In individuals with ILOCA, presence of cardiovascular autonomic failure with OH allows to distinguish MSA-C from SAOA [34, 74]. By contrast, with exception of FRDA and SCA 2, cardiovascular autonomic failure may have a limited contribution to the differential diagnosis of MSA versus hereditary cerebellar ataxias, particularly SCA 3 and 17 [34, 76, 80, 84, 89]. Mild forms of autonomic failure have been reported in CANVAS and FXTAS, which however represent unlikely MSA misdiagnoses, because of additional disease-specific characteristics and a generally slower disease progression [80, 84, 86]. An atypical MSA presentation, with mild or non-progressive forms of autonomic failure, may eventually raise the suspicion of a genetic lookalike and prompt additional testing, even in individuals with negative family history [76, 80, 88, 89].

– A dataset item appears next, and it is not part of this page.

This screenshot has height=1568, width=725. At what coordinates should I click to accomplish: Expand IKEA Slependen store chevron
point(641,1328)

Despite representing important clinical findings with major therapeutic implications [93], supine and nocturnal hypertension, as well as post-prandial- and exercise-induced hypotension, currently do not aid the differential diagnosis of autonomic disorders. The spectral analysis of HR variability in the time and frequency domain represents another measure of cardiovascular autonomic function [94,95,96]. Due to considerable overlaps among neurodegenerative disorders, spectral HR analysis does not provide reliable implications for their differential diagnostic work-up either [94, 95, 97]. However, a reduced HR variability in the absence of overt neurogenic OH may indicate incipient baroreflex dysfunction and eventually make physicians alert of an increased susceptibility to BP active medications in affected individuals.

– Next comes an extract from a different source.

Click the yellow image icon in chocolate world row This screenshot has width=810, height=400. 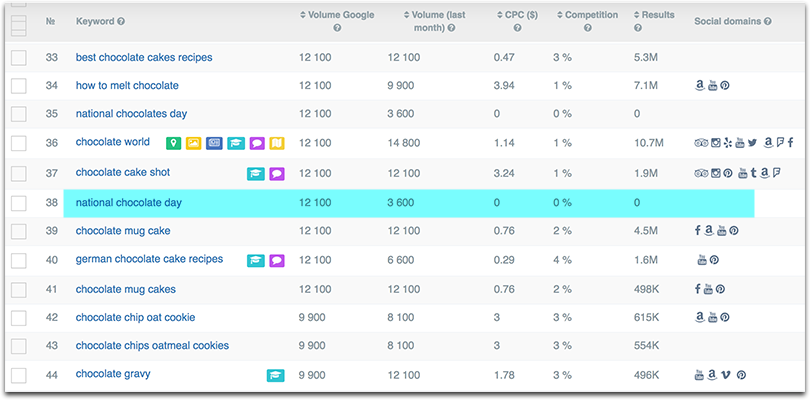194,143
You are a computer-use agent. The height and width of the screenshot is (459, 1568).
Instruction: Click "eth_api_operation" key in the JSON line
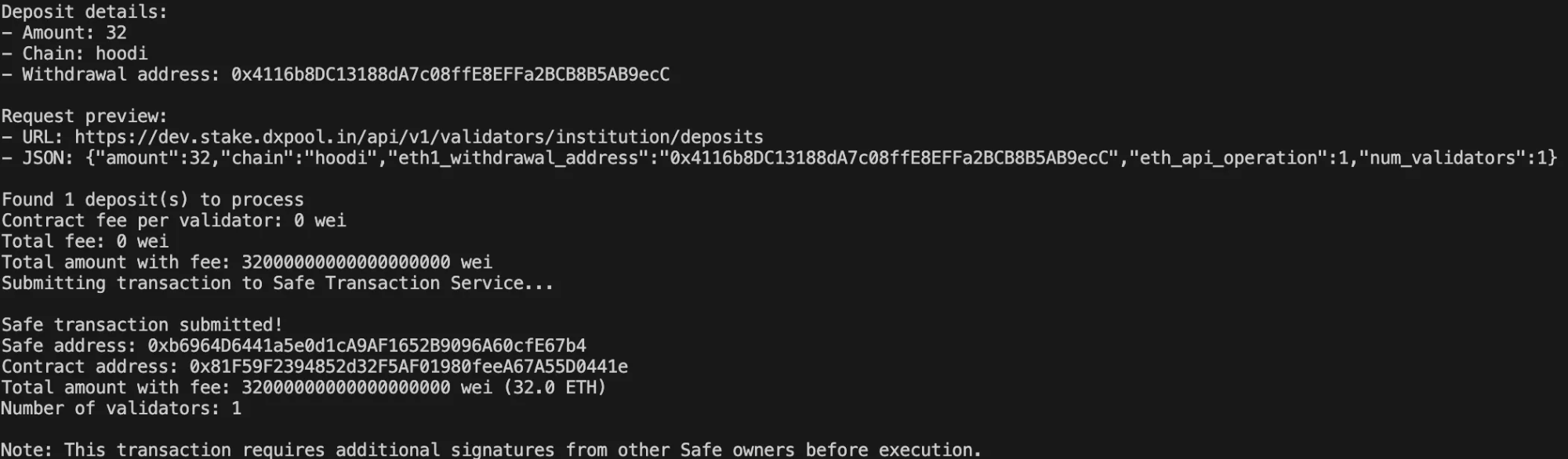[1227, 158]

The major shortcomings of the reviewed literature were the lack of validation in neuropathologically or genetically confirmed series. Significant heterogeneity in methodology, i.e. discrepancies in the definition of neurogenic OH or the performance of CAFT, but also the generally scant or very early biomarker data (e.g. plasma NE measurements; 123I-MIBG-SPECT) further limit the generalizability of the reported findings, identifying the areas of future research.

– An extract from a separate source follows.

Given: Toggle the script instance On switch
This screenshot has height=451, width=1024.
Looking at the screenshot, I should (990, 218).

In clinical practice, CAFT should be carried out following the international consensus recommendations [13, 97, 98]. The prevalence of OH, comorbidities, and polypharmacy typically increases with age [9, 10, 99, 100]. When screening elderly subjects, attention must be paid to the fact that non-neurogenic factors, such as concomitant heart failure, other cardiac diseases, medication or other frequent causes of neurogenic OH, e.g. diabetic neuropathy, may influence the global cardiovascular performance [9, 10, 99, 100]. Advanced motor- and cognitive impairment may also negatively impact on the execution of CAFTs, especially those examinations requiring an individual’s active cooperation, such as the Valsalva manoeuver or deep breathing [13, 65, 76, 91]. This may lead to false abnormal CAFT results. Moreover, cognitive impairment may interfere with the perception and the communication of symptoms of orthostatic intolerance, with a substantial risk of eventually under-recognizing the presence of cardiovascular autonomic failure or underestimating its impact on the quality of life of demented people [64,65,66].

In conclusion, the presence of cardiovascular autonomic failure significantly contributes to the diagnostic work-up of the α-synucleinopathies and related disorders. Given its rapidly progressive, fatal disease course, MSA emerges as the most crucial differential diagnosis to recognize or exclude. Beyond the differential diagnostic implications arising from the presence of cardiovascular autonomic failure, the establishment of an appropriate therapeutic regimen is of utmost importance in order to reduce the symptomatic burden and avoid short and long-term complications of untreated BP dysregulation [93]. Screening for neurogenic OH at bedside with simple supine to standing HR and BP measurements [101, 102] and confirmation of the diagnosis with CAFT should therefore always be considered if cardiovascular autonomic failure is suspected.